For me, and several other people with depression I know, sleep works very differently. I wake up tired – probably about like many people would feel if they skipped sleep altogether. A lot of that tired feeling is mental; it takes my brain a lot longer to get up to running at full capacity than people who have a more normal sleep cycle. And so over the course of the day my body gets tired, like a regular person, but my mind wakes up. So I feel the most awake and aware – at least, mentally – at the time most people tend to be going to bed. This is, not coincidentally, when I do most of my schoolwork – writing papers and the like – because it’s when I feel the most coherent. Of course, my body has been up all day, and it needs sleep, but my mind runs the show, and so keeps going. This, of course, leads to me staying up far later than I should, because it is when I get the most productive time out of my brain. So I go to sleep, and then sleep less than I should, which leads to my body being more tired… and this goes in a cycle.

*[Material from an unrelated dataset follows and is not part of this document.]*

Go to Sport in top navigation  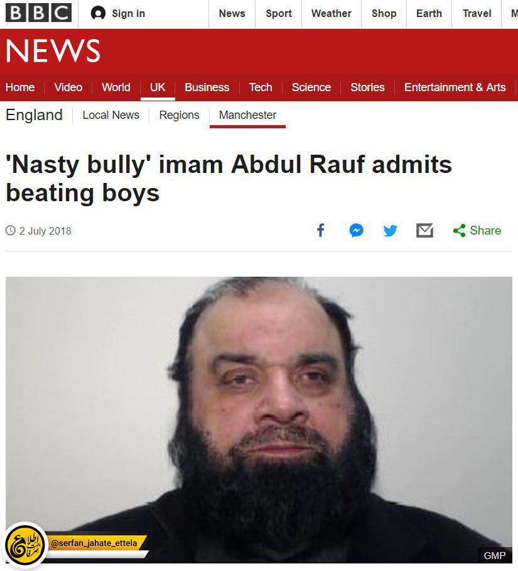coord(279,13)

On days off, I’ll often get a couple hours of sleep in the middle of the day, because my body needs it and my mind isn’t working on all cylinders yet. But once my mind starts being active, I can’t really go to sleep until it runs down – literally. I can try to go to sleep, but my mind tends to be working overtime, and when your brain is working that hard it’s hard to get to sleep. I can sit in bed for hours, but until my mind gives the OK, no sleep will be had. So jobs that require use of my mind early in the day tend to not go so well, because my mind is not up to speed yet, and won’t be for a while. I can work doing physical things – like lifting, sorting, and packing or unpacking boxes at my last job – just fine, but if someone wants me to talk about social work policy or attachment theory, or how I would handle a particular case, my response is going to be sub-par. For some jobs, this is obviously a problem – working someplace at a 9-5 job, where my brain needs to be constantly in motion, is going to be messy for me, because my brain just won’t work that well when I arrive. There’s not really a way around that; even arranging my schedule so that I sleep directly after such a job, my mind still tends to get going around 10 or 11 PM. And when that happens, my body gets up, too.

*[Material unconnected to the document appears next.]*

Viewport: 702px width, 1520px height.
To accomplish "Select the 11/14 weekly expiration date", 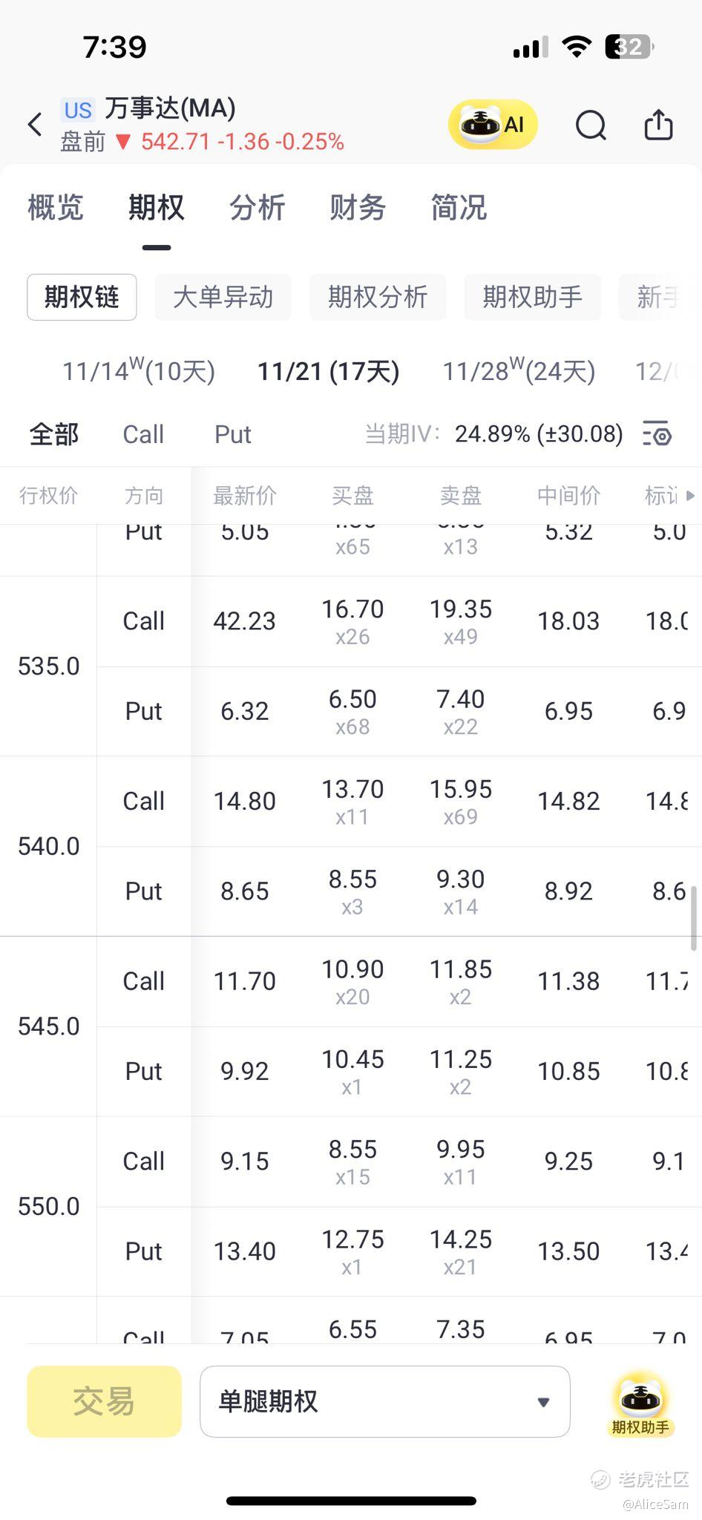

You can see how this might be a problem, because there aren’t a lot of jobs that start at times like that, and the ones that do are third-shift jobs which are often more physically than mentally demanding. And while my mind is plenty willing to work at that time, my body generally isn’t. So it’s an interesting and annoying tightrope to walk, finding the place where both my mind and body can operate efficiently and get enough rest while still maintaining a life that allows me to be something other than a pasty vampire. And this is an issue that persists even without my depressive episodes being active; even when I’m not suffering through an episode of depression, which could be weeks or months long, my mind and body still function like this. It’s difficult to retrain your body to a more normal way of working when the body is willing, but the mind is not.

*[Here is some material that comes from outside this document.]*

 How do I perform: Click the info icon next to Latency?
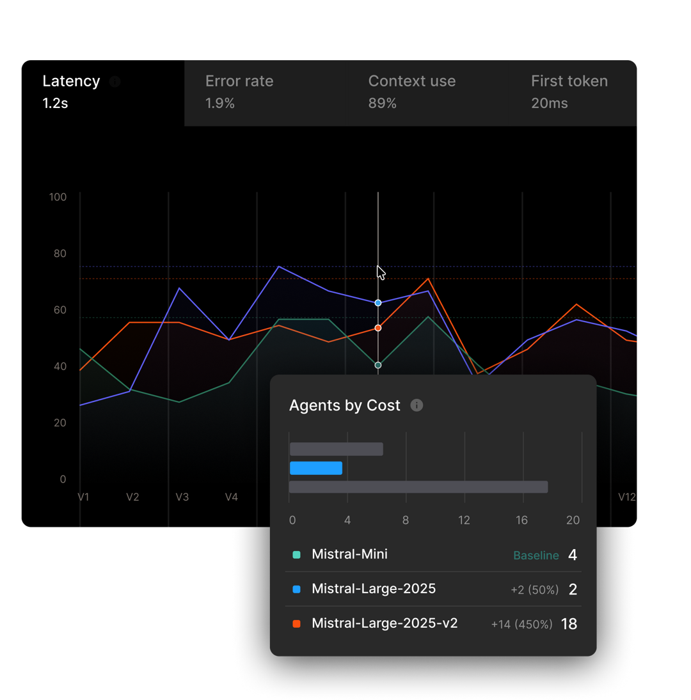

So just imagine that your situation was this – that instead of being exhausted when you go to sleep, you are exhausted when you wake up. And when you should be going to sleep, you are instead wide awake, and your mind is working at peak efficiency. But you still have to deal with a job that works regular hours, and may require relatively regular use of your mental acuity. What do you do, hotshot? What do you do?

That is part of what depression does to me.